# srg57



## srg57 (Dec 5, 2004)

my homelite chain saw is missing a part can't find it anywhere where do i get one its the little black plastic
part that goes in the handle at the end of the trigger
rod and the throttle linkage


----------



## roperdude91 (Nov 10, 2004)

umm ok??

cant help ya much not enough info


----------



## srg57 (Dec 5, 2004)

thanks roperdude91 i supose i didnt explain it very well but i don't really no what it's called all i no is that there is a little rod gose from the trigger to this little black thing when you squeeze the trigger the little rod moves the little black thing that sits in a slot and is connected to the throttle lever on the carb. thus giving it gas igot the saw from a friend and it was missing this little doo dad any info would be great thanks for your reply srg57


----------



## roperdude91 (Nov 10, 2004)

ummm.......


----------



## hankster (Jan 1, 1998)

What model saw is it?


----------



## srg57 (Dec 5, 2004)

i'm sorry i didn't even think to tell you the model saw it is it's just a little homelite XL it is the single trigger type handle over the top of engine. thanks again for your reply.


----------



## hankster (Jan 1, 1998)

Homelite parts are hard to come by and they waaaaay overpriced. I searched and couldn't find any diagrams for the XL. I did find one for the XL12 but I believe that handle and linkage are different. I'm not working now so I can't look it up on the work computer.
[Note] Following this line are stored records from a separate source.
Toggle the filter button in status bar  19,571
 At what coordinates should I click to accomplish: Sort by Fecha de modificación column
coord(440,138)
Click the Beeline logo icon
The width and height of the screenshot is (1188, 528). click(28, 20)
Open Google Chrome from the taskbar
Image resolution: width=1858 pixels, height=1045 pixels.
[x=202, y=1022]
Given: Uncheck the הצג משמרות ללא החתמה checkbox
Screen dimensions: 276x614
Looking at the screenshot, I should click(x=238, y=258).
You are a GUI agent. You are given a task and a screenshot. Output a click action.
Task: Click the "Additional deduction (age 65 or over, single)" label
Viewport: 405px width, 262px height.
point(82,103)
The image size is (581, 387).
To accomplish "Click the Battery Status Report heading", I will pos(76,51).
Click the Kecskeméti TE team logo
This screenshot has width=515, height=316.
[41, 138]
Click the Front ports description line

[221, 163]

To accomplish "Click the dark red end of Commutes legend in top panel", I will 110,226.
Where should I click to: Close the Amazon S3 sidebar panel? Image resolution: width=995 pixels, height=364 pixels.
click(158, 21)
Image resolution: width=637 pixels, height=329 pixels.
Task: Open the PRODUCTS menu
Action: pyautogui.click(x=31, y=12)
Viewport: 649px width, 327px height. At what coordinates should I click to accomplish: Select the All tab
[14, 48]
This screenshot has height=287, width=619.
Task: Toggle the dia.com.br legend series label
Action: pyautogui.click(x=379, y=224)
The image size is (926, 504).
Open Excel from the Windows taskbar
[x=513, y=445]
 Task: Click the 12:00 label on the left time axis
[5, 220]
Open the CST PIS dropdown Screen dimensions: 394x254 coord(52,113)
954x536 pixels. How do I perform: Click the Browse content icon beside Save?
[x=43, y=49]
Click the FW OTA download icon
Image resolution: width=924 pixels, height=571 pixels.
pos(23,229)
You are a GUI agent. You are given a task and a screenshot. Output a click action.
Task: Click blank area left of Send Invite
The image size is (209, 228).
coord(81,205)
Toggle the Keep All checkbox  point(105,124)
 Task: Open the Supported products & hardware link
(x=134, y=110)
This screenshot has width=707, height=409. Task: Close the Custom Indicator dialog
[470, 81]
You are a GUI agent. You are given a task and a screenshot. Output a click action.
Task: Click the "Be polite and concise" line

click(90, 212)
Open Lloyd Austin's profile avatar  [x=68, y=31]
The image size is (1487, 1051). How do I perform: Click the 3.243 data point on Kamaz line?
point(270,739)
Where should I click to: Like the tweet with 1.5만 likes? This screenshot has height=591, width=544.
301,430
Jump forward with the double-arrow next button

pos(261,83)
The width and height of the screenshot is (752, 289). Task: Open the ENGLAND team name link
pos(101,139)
Sorry.


----------



## bbnissan (Nov 7, 2004)

I can look it up if you can get me the UT number off the saw.


----------



## srg57 (Dec 5, 2004)

THANKS EVRYONE for your help i think i might have found one 
an ol buddy from where i use to work had some old junk saws 
and a couple of them are like the one i have hav'nt took
them apart yet to see but i'm sure at least one of them will work
thanks again for your help srg57


----------